We wonen tussen twee kantoorpanden in. Het ene staat al jaren leeg. En ineens verandert er iets in die losse club van mensen die in hetzelfde pand in dezelfde straat wonen, waar ze ook hun buren verderop niet kennen. Het lege kantoorpand dreigt omgetoverd te worden in een 24-uurskinderdagverblijf. Daarvoor moet dan wel het bestemmingsplan worden veranderd. Paniek, want niemand zit te wachten op 24 uur per dag zeven dagen in de week kindergeschreeuw en halende en brengende auto-ouders in de smalle eenrichtingsverkeerstraat.
In de kranten lezen we berichten over andere steden, waar buren van een kinderdagverblijf dol worden van het lawaai en eieren gooien op de speelplaats aan de achterkant.
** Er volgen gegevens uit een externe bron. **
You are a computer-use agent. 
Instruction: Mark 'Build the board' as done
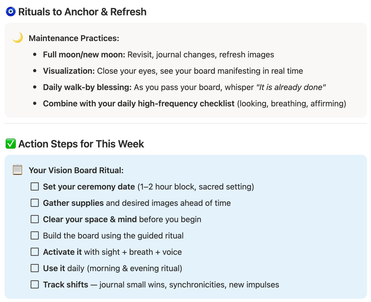[35, 235]
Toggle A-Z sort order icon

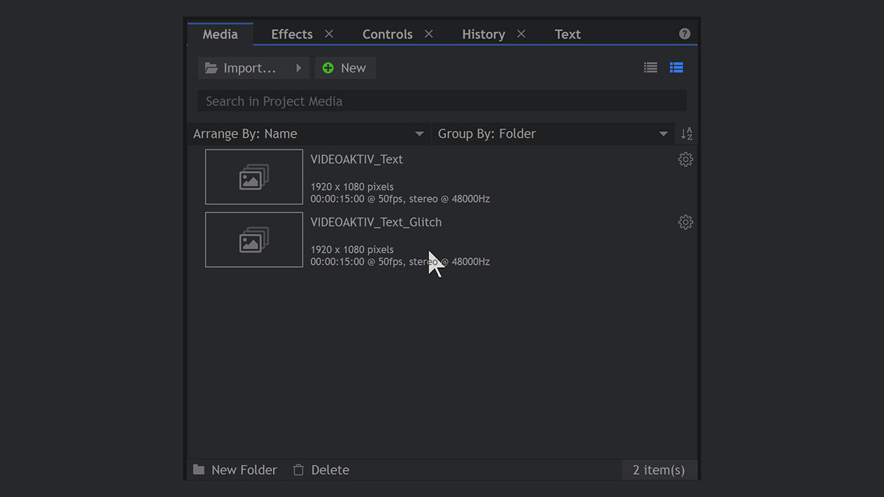pyautogui.click(x=686, y=134)
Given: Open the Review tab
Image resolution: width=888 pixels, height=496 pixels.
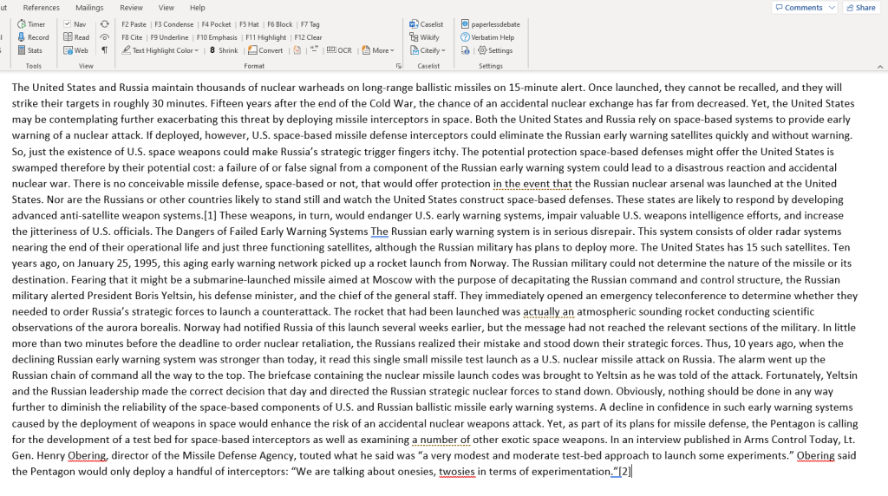Looking at the screenshot, I should pos(131,8).
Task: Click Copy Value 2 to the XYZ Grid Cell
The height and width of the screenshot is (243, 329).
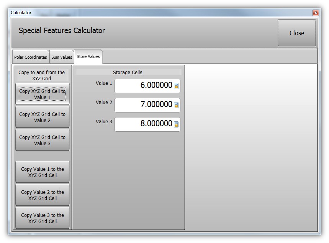Action: click(43, 195)
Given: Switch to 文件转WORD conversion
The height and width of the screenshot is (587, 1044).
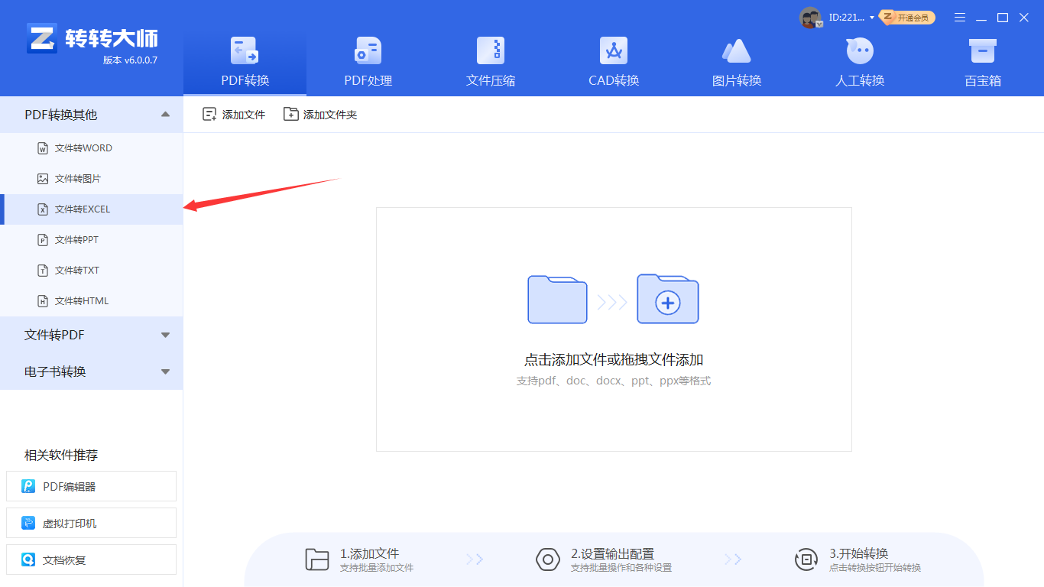Looking at the screenshot, I should coord(84,148).
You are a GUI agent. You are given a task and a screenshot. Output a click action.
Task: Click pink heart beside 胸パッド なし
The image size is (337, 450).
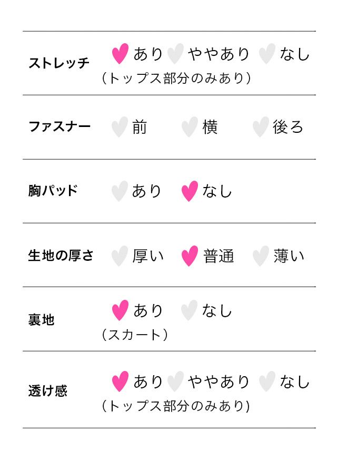190,191
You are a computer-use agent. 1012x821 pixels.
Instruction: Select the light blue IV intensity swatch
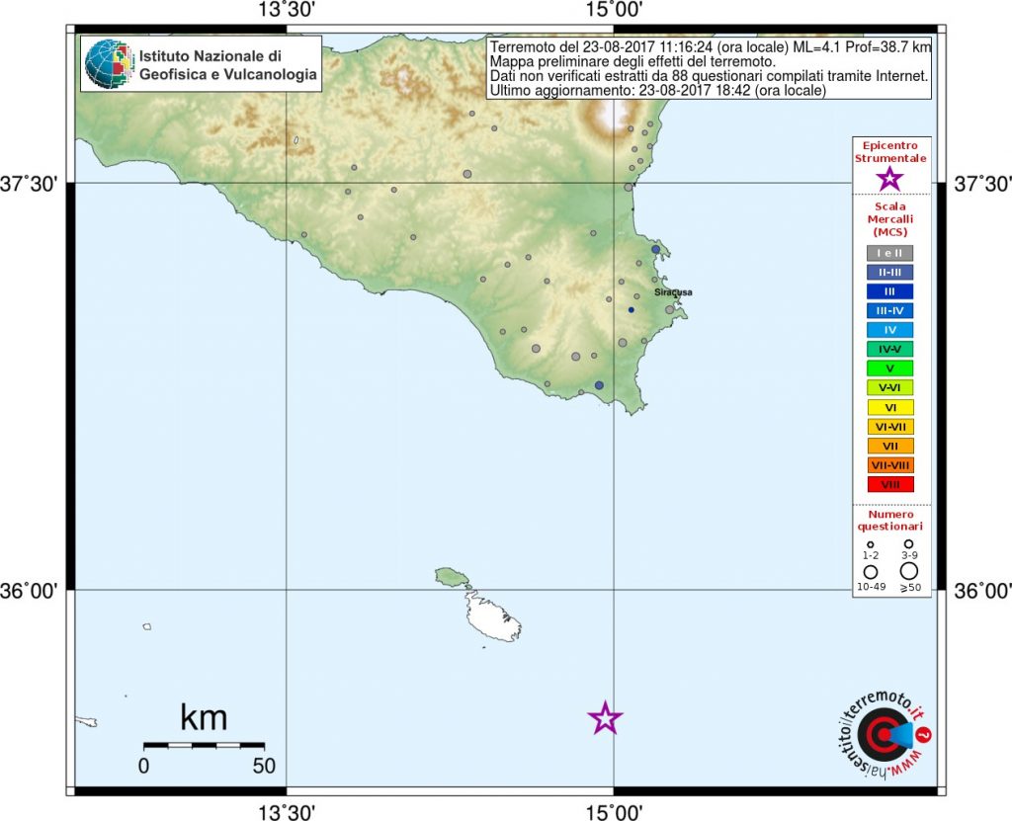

Zo zijn wij niet, zeggen we. Maar in deze wijk zijn al minstens tien kinderdagverblijven en alsjeblieft geen kinderspeelplaats in onze rustige achtertuin. In no time is er een actiegroep van een man of vijftig. We vergaderen enthousiast en groeten op straat als we elkaar tegenkomen. Alle leeftijden doen mee, niet alleen ouderen maar ook singles die na een dag werken thuis rustig op hun balkon willen zitten, en mensen met jonge kinderen die het geluid van hun eigen kinderen al genoeg vinden. Plotseling leven we samen in plaats van allemaal apart. Na een aantal hoorzittingen en rechtszittingen winnen we het pleit van de gemeente, die dat bestemmingsplan niet had mogen veranderen. De bouwvergunning wordt ingetrokken. De wat schimmige zakenlieden die het kinderdagverblijf wilden exploiteren zijn uit het zicht verdwenen. De tuin, al bij voorbaat ingericht als kinderspeelplaats, ligt er verwaarloosd bij. De rust is teruggekeerd. Samenleven in een grote stad. Of toch ieder apart? We groeten elkaar nog steeds. Is er in ons land zo’n grote behoefte aan coaching, doordat we veel minder het gevoel hebben in een gemeenschap te leven? Zonder vanzelfsprekende sociale controle maar ook zonder vanzelfsprekende onderlinge hulp? Het wachten is op de volgende calamiteit.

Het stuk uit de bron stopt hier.